Pixel coordinate grounding data:
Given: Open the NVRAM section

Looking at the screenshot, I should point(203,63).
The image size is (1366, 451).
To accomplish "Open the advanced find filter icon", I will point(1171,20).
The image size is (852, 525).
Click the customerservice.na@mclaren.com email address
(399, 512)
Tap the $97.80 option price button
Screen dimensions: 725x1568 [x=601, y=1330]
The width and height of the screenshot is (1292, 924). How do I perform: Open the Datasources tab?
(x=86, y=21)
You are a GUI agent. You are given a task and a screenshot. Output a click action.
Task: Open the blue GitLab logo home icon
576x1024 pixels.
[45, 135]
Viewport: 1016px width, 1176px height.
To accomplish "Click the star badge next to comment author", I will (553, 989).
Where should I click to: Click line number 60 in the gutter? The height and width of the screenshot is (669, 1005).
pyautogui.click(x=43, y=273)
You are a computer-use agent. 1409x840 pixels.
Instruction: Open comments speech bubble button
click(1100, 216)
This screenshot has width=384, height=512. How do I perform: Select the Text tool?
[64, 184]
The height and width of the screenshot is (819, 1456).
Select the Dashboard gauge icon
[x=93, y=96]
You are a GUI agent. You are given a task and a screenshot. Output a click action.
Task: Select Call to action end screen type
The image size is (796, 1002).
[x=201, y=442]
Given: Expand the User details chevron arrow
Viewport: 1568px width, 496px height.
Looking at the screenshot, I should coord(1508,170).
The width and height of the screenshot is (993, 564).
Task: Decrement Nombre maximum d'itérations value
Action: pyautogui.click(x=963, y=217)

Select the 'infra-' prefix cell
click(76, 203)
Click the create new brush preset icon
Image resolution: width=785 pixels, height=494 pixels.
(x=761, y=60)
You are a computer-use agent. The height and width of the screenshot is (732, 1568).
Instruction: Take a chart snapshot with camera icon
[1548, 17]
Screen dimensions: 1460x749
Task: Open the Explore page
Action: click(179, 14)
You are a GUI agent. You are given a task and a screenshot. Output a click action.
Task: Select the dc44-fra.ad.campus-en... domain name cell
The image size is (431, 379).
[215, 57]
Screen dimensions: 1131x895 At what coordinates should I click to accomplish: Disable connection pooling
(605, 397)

* Task item
Copy each line of the records above that carries the word "will".

* The completed task
To accomplish "Open the advanced find filter icon", I will point(1171,20).
To accomplish "Click the star badge next to comment author", I will (553, 989).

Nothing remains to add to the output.